Simon Taylor is co-founder and director of Global Witness. He worked on Global Witness’s first investigation into how the illegal timber trade between Cambodia and Thailand was funding the genocidal Khmer Rouge regime, following which, he launched and led Global Witness’s oil and corruption campaign in December 1999, after investigating companies and elite groups involved in this sector. This began the global call for transparency around payments by companies to governments for natural resources, leading to Global Witness’s conception and co-launch of the Publish What You Pay (PWYP) campaign, which now consists of civil society organizations in over 40 countries worldwide. Simon has detailed expertise of natural resource-related corruption and extensive advocacy experience, and continues to be at the forefront of the push for a global standard of revenue transparency legislation, as well as being actively involved in Global Witness’s work to expose corruption in the sector. In addition, he is involved in the strategic leadership of the organization.
Charmian Gooch is co-founder and director of Global Witness. She jointly led Global Witness's first campaign, exposing the trade in timber between the Khmer Rouge and Thai logging companies and their political and military backers. Subsequently, Charmian developed and launched Global Witness’s campaign to combat ‘blood diamonds;’ Global Witness was nominated for the 2003 Nobel Peace Prize as a result of this work. In 2014 Charmian was awarded the TED Prize.

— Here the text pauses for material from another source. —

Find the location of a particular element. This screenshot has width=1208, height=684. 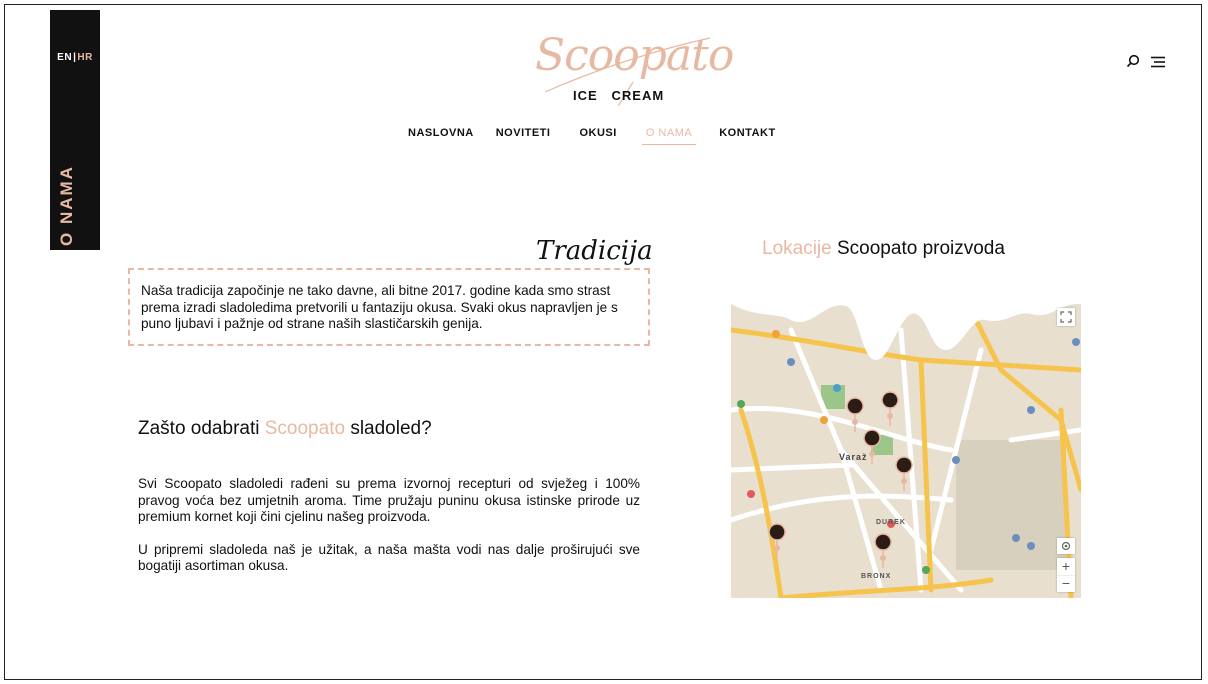

zoom-out-button: − is located at coordinates (1066, 584).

Patrick Alley is co-founder and board member of Global Witness. Since posing as a timber buyer in Global Witness’s first investigation into the Thai-Khmer Rouge timber trade in 1995, Patrick has taken part in over fifty field investigations in South East Asia, Africa, and Europe and in subsequent advocacy activities. Patrick has focused on Global Witness’s campaigns on conflict resources, notably former Liberian President Charles Taylor’s ‘arms for timber’ trade, the minerals trade in Eastern DRC and more recently the Central African Republic, as well as providing strategic direction for Global Witness’ work on forest issues, especially challenging industrial scale logging and land grabbing in the tropics.
The three founders met while working at the environmental non-profit, the Environmental Investigation Agency (EIA). All individually interested in Cambodia – then coming out of 30 years of civil war – they spent many hours in London's pubs discussing the political and military developments in-country. They learned from the press that the infamous Khmer Rouge guerrilla organization – then boycotting Cambodia’s UN brokered elections - was trading rainforest timber with Thailand. Given that the rainforests were being cut to fund a war, Patrick, Simon and Charmian asked themselves: “is that an environmental issue, or a human rights issue?” Shortly followed by: “Why doesn’t someone do something about that?” Then after a short pause – “Why don’t we?” And thus Global Witness became the first organization working on the nexus of natural resources and human rights issues.